We’ve all heard the argument that regulations increase the costs of doing business and thereby lower economic output and job creation. But just by how much? In Regulatory Expenditures, Economic Growth and Jobs, the Phoenix Center estimates the relationship between government spending on regulatory activity and economic growth and job recovery. The results are astounding and suggest that Congress could make a big positive impact on the economy by cutting funding to the myriad of federal regulatory agencies forcing the economy under their stranglehold.

According to the report:



… even a small 5%  reduction in the regulatory budget (about $2.8 billion) will result in about $75 billion in expanded private-sector GDP each year, with an increase in employment by 1.2 million jobs annually.  On average, eliminating the job of a single regulator grows the American economy by $6.2 million and nearly 100 private sector jobs annually.  Conversely, each million dollar increase in the regulatory budget costs the economy 420 private sector jobs.  

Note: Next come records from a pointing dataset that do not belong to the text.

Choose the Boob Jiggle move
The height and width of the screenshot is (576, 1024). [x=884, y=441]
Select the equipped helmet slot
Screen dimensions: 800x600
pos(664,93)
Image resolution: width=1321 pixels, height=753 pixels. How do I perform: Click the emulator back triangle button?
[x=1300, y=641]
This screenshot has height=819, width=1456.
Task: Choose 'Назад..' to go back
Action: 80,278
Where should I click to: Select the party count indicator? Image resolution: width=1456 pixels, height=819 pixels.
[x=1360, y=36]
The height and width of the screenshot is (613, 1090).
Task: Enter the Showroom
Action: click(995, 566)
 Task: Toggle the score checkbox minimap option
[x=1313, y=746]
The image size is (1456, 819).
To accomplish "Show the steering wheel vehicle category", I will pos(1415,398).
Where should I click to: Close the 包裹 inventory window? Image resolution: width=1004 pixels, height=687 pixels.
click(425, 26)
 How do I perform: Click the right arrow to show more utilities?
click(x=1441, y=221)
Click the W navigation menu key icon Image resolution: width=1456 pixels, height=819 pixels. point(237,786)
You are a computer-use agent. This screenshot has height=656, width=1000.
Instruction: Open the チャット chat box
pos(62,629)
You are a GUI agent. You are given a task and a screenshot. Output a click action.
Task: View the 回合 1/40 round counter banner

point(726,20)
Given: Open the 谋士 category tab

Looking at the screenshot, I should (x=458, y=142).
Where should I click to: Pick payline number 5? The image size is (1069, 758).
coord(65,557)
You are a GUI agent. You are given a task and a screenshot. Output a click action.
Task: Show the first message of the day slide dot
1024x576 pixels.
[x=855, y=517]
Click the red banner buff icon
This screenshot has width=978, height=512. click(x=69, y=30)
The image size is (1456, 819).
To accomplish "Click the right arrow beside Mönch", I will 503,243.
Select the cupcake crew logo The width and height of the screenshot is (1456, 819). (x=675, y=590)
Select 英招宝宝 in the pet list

Earlier this year, President Obama asked for “a government-wide review of the rules already on the books to remove outdated regulations that stifle job creation and make our economy less competitive.” Well, let’s get on it! Cutting wasteful, unnecessary regulations that provide negative net benefits for Americans should be a no-brainer one would think. Unfortunately, the process isn’t as easy as it sounds. It’s highly political in nature and it is certainly not in the interest of regulators and their agencies to paint a picture in which their work is rendered non-essential, if not outright harmful. So what can be done?


The Phoenix Center suggests that reducing the overall size of the regulatory bureaucracy by curbing federal spending on such efforts, might be a more effective approach to motivating regulators to prioritize essential and beneficial interventions, once they are forced to “do more with less.”